El origen de la patología es desconocido aunque, en los últimos tiempos, investigadores en este campo apuntan a una posible mutación del gen H, ya que, las personas que sufren esta mutación poseen menos capacidad para controlar una inflamación emanada de una infección, pudiendo ser este el desencadenante de la enfermedad.

La sintomatología de la degeneración macular es diferente en cada paciente. Puede ser casi imperceptible si se produce en un solo ojo, permaneciendo el otro sano. Una rápida pérdida visual en la zona central de la vista suele ser un indicio de la enfermedad. Con carácter general, ver líneas rectas distorsionadas, palabras borrosas, tener problemas para dar detalles de la imagen o percibir áreas oscuras o vacías en el centro de la imagen, suelen indicar la presencia de esta patología.

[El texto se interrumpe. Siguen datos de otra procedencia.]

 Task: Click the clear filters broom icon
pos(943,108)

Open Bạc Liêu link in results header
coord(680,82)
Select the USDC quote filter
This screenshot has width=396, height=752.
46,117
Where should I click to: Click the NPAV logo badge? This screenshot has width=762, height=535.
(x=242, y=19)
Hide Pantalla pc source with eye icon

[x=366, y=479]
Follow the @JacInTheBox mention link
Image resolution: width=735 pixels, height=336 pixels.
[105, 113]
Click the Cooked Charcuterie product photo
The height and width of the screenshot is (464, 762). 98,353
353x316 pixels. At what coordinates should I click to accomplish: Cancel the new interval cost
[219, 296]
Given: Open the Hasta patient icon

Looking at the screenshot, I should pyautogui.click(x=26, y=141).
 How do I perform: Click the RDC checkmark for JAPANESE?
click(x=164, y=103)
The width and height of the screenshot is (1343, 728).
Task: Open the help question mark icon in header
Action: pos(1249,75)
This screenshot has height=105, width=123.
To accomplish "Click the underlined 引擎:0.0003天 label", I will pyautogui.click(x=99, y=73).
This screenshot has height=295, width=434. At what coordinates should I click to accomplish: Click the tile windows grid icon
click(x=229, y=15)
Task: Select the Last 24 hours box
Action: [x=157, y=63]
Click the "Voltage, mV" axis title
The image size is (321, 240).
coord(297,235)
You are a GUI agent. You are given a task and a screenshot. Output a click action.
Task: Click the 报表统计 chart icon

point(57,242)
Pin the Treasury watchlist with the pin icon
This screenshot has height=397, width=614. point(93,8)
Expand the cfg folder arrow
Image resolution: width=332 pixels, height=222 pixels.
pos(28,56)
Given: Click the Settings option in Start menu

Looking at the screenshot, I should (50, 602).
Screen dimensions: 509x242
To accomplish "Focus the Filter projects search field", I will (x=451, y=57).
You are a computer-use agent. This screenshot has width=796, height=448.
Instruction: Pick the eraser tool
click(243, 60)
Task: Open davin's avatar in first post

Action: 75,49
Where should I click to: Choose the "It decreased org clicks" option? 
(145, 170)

Su diagnosis, en cualquier caso, se determina con fiabilidad mediante el sencillo método de la rejilla de Amsler. Esta es una simple cuadrícula que el especialista hace observar al paciente. Si este último comienza a percibir manchas o siente que su visión se deforma o se torna borrosa en el centro, la enfermedad queda certificada. Pueden utilizarse otros métodos de diagnóstico, como la angiografía fluoresceínica, la angiografía con verde de indocianina o la Tomografía de Coherencia Óptica (OCT).

La degeneración macular puede revestir dos formas distintas. Está la de carácter seco o atrófico, que es la más frecuente y que consiste en la acumulación de drusas, depósitos amarillentos en la mácula. Suele ser una degeneración más lenta y progresiva. Aparte está la degeneración macular húmeda o exudativa, que solo aparece en un 15% de los casos y que es mucho más agresiva. Se caracteriza por la formación de vasos sanguíneos anormales en la parte posterior del ojo que, cuando sufren pérdida de líquido, alteran la visión de la retina.

El tratamiento de la enfermedad, hasta hace poco tiempo, resultaba ineficaz en pacientes con la versión húmeda de la enfermedad. El uso del láser, además de la destrucción de los vasos sanguíneos anómalos, dañaba también la retina de manera seria. La terapia fotodinámica ha resuelto este problema, ya que permite atacar los capilares de manera selectiva sin que se produzca afectación del resto de la mácula. Se trata de un tratamiento poco agresivo para la retina, consistente en la inyección de un fármaco fotosensible en el brazo. Este se activa al ser iluminada la retina, sellando los vasos sanguíneos que presentan pérdida líquida. Ha de realizarse cada tres o cuatro meses y el paciente, tras ser inyectado, debe permanecer dos días alejado de la luz.

En principio se consideró que esta terapia solo debía aplicarse a pacientes con degeneración macular húmeda que presentaran lesiones de tipo clásico, siendo desaconsejable en aquellos cuyas lesiones fueran de tipo oculto o mixto. Ahora ha quedado demostrado que mejora también a largo plazo la visión de quienes poseen lesiones de tipo oculto.

En la actualidad se dispone también de unos fármacos llamados antiangiogénicos que, inyectados en la cavidad vítrea, se unen al factor de crecimiento del endotelio vascular, consiguiendo estabilizar, e incluso mejorar, la agudeza visual de una pequeña cantidad de pacientes.